• ремонты от компании StroySila
  • укладка тротуарной плитки
  • Only from Clean Sources?

    The Limits of Architecture and Use of Space in Szekler Baths

    Text: Sarolta Rab

    The mountain spas of Transylvania, just like other prominent natural environments of Central-Eastern Europe, were built and became widely known in the civilizing 19th century. Although in a dilapidated state, their architectural heritage of the time, the promenades, pavilions, villas and baths still survive in the larger spa towns. While the latter continued to develop, the area is likely to have had a number of smaller and larger private baths serving families or small communities, which have not survived. In the 2000s, small-scale, natural baths complexes began to be built as popular baths, on the initiative of outside bodies, on the outskirts of settlements and along tourist routes.
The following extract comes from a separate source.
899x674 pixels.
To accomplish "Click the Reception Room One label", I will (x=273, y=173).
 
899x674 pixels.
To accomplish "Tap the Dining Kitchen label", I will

Since, unlike the civil baths, the architecture of the vernacular baths was precarious, often just a naturally formed pit with no or minimal architectural intervention, the ones built today are free-standing spa-tial constructions of the former baths that are preserved in the memory of the locals. The structures, made of ecological materials, are a distinctive landscape architectural fusion of local building tech-niques and similar international designs. Their culture of use is still evolving. The aim is to map this architecturally under-researched zone at the frontier of the profession, together with the associated literature, from the perspective of the relationship with landscape, local materials, technology and community traditions.